[Records from a data collection]
= = = =

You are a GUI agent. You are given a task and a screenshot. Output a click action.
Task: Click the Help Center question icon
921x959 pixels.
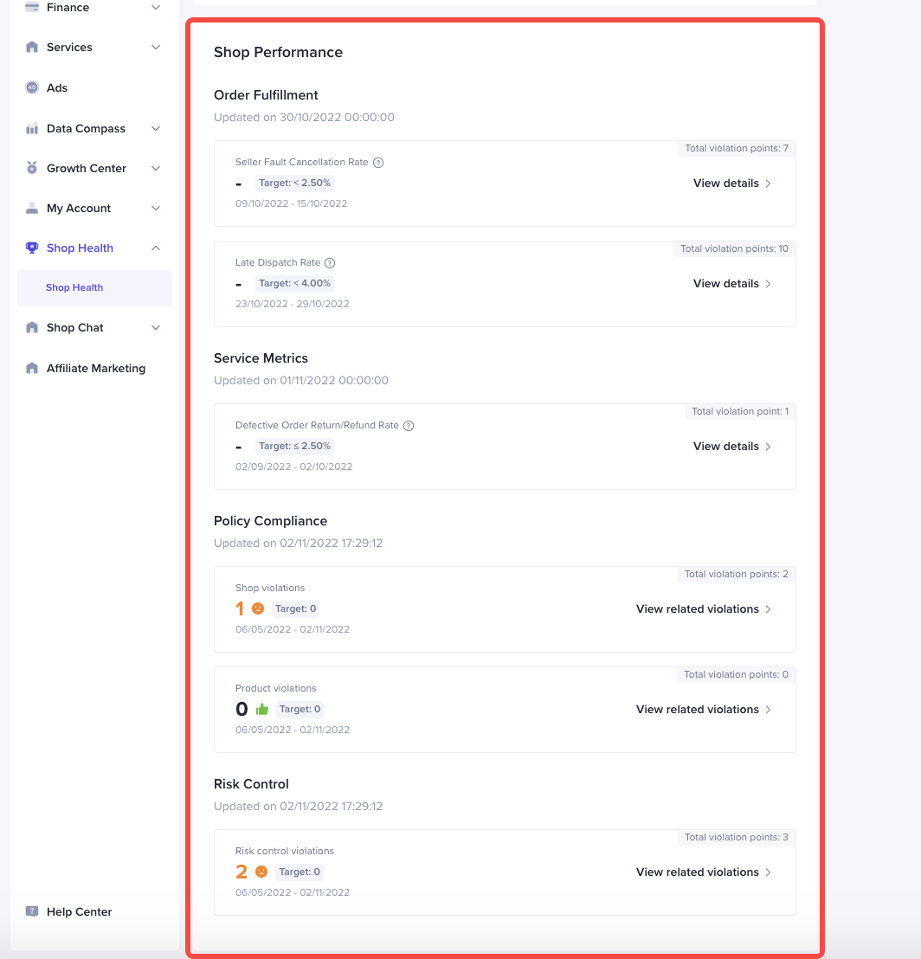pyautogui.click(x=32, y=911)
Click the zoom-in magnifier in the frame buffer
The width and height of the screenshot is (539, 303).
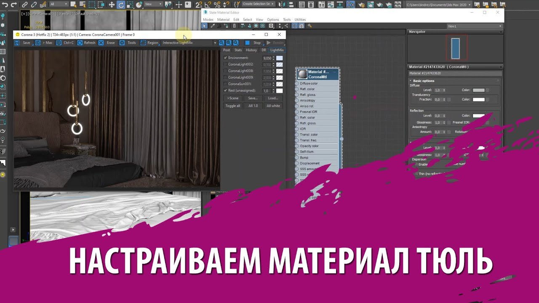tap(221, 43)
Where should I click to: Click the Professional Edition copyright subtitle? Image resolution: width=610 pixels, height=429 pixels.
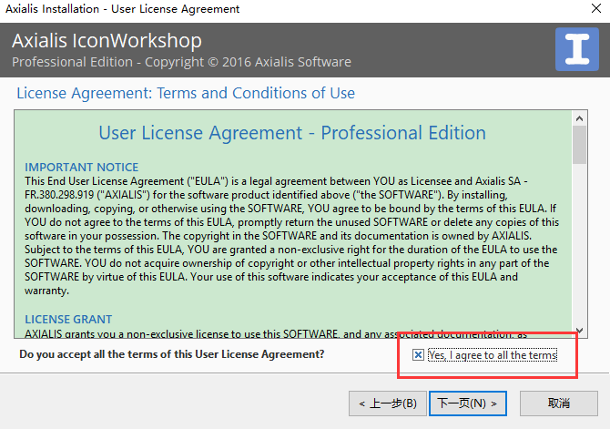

= = = =

BRIEF → Copy nothing but the lines from the start of the entries through the line with "Click the zoom-in". Write them out exactly, without pictures.

EXERCISE SOLUTION →
You are a GUI agent. You are given a task and a screenshot. Output a click action.
Task: Click the Help Center question icon
921x959 pixels.
pyautogui.click(x=32, y=911)
Click the zoom-in magnifier in the frame buffer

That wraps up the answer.